李永海接过通知书时,双手发冷发麻,半天才反应过来医生已经说完了,他愣在门口看了一会儿急救室的门,才一步一步往外走。
丧事那几天,来吊唁的亲戚邻居不少,可李永海就像被抽干了力气,眼睛红却不流泪,嘴唇一直抿着,呆呆地看着老伴的遗照。
饭桌上的碗筷,从两副变成了一副,李永海已经三天没动锅灶了,桌上的饭菜要么是邻居送来的,要么就是泡饭。他一个人坐着,筷子拿着却总是忘了吃,时不时就盯着张梅以前坐的位置发呆,有时候虎子会蹲在桌下,头靠着他的脚背,他也不动,只是低下头摸一摸它的脑袋,声音低哑得像刮风:“你张奶奶不在了。”
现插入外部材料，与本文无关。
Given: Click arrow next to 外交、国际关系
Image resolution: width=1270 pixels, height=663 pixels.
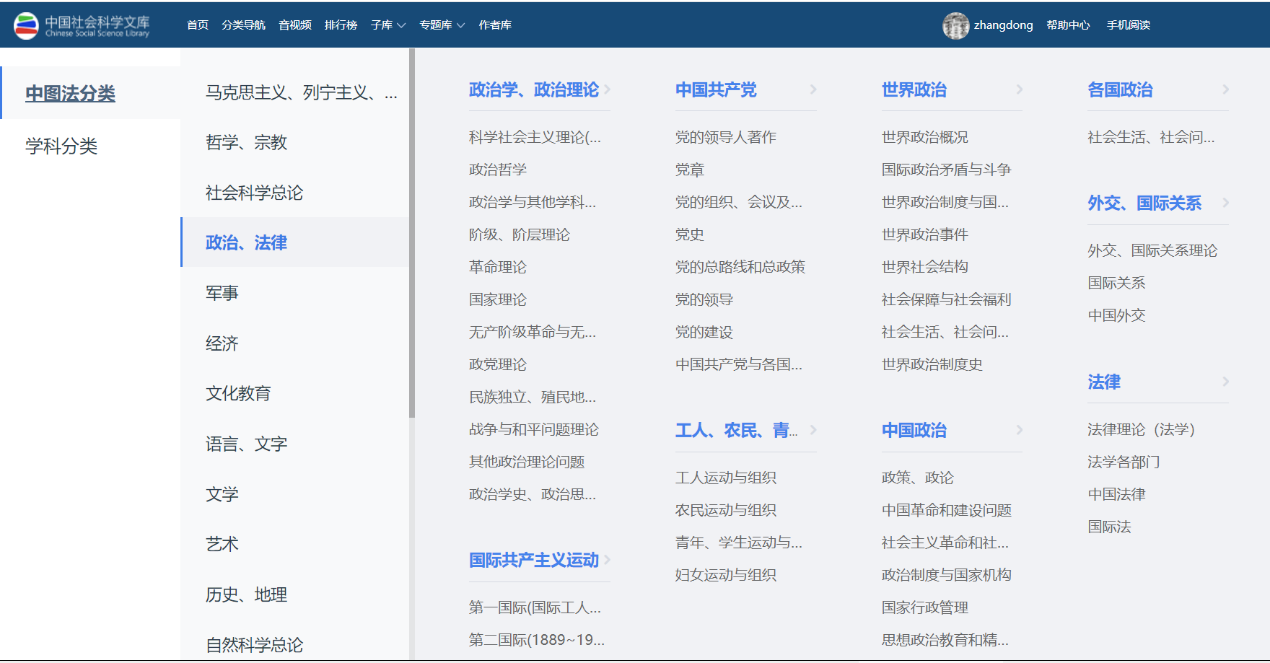Looking at the screenshot, I should click(1225, 203).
张梅的衣服他舍不得收,只是把那件最常穿的蓝底碎花罩衣挂在门后钉子上,虎子总是坐在那件衣服下,不吃不喝地守着,每次李永海一开门,它就猛地抬头,然后又低下去,像在等一个再也不会出现的人。
夜里最难熬,李永海翻来覆去睡不着,床的那一边空了,他听见虎子在门口低低地呜咽,有时候趴着,有时候一夜都不动。他想喊她进来,可一想到虎子曾经是张梅捡回来的,陪她时间比陪自己还多,睹物思人,李永海的心里就像被刀割了一下。
他不敢多看,也不忍驱赶,几次伸出手想抱抱它,却又慢慢收了回来。
有天清晨,他站在屋檐下,望着虎子靠着张梅的旧衣服睡觉,阳光洒在它身上,毛色已经不再泛亮,眼睛也没了往日的光。他忽然意识到,自己可能照顾不了它了。
张梅离开人世后,李永海不仅是身体每况愈下,腰酸腿软、气短头晕越发严重,精神更是彻底塌了。他没心情喂它虎子饭,也没力气再带它出门遛弯,甚至好几次都忘了给它换水。
虎子还年轻,它应该有新的地方,有新的陪伴,而不是被自己这个已经半只脚进棺材的人拖着,慢慢等死。
李永海知道该做决定了,他默默打了几个电话,问了几个远房亲戚,又托了邻村一户熟人,说想找个地方,把虎子送走。
看着已经三岁的虎子慢慢从屋里走出来,蹲在他脚边,眼睛仿佛也懂了什么,眨也不眨地看着他,一动不动。李永海摸了摸它的头,眼睛酸得厉害,可始终没哭。
“走吧,”他轻声道,“她也舍不得你受苦。”
03.
亲戚给李永海介绍了一户郊外人家,说是住在南郊靠林子边上的一片地里,家里做点小农活,也收废品,院子挺大,可以养狗。男主人姓徐,五十出头,身子骨硬朗,跟老婆两口子想找条狗看家护院。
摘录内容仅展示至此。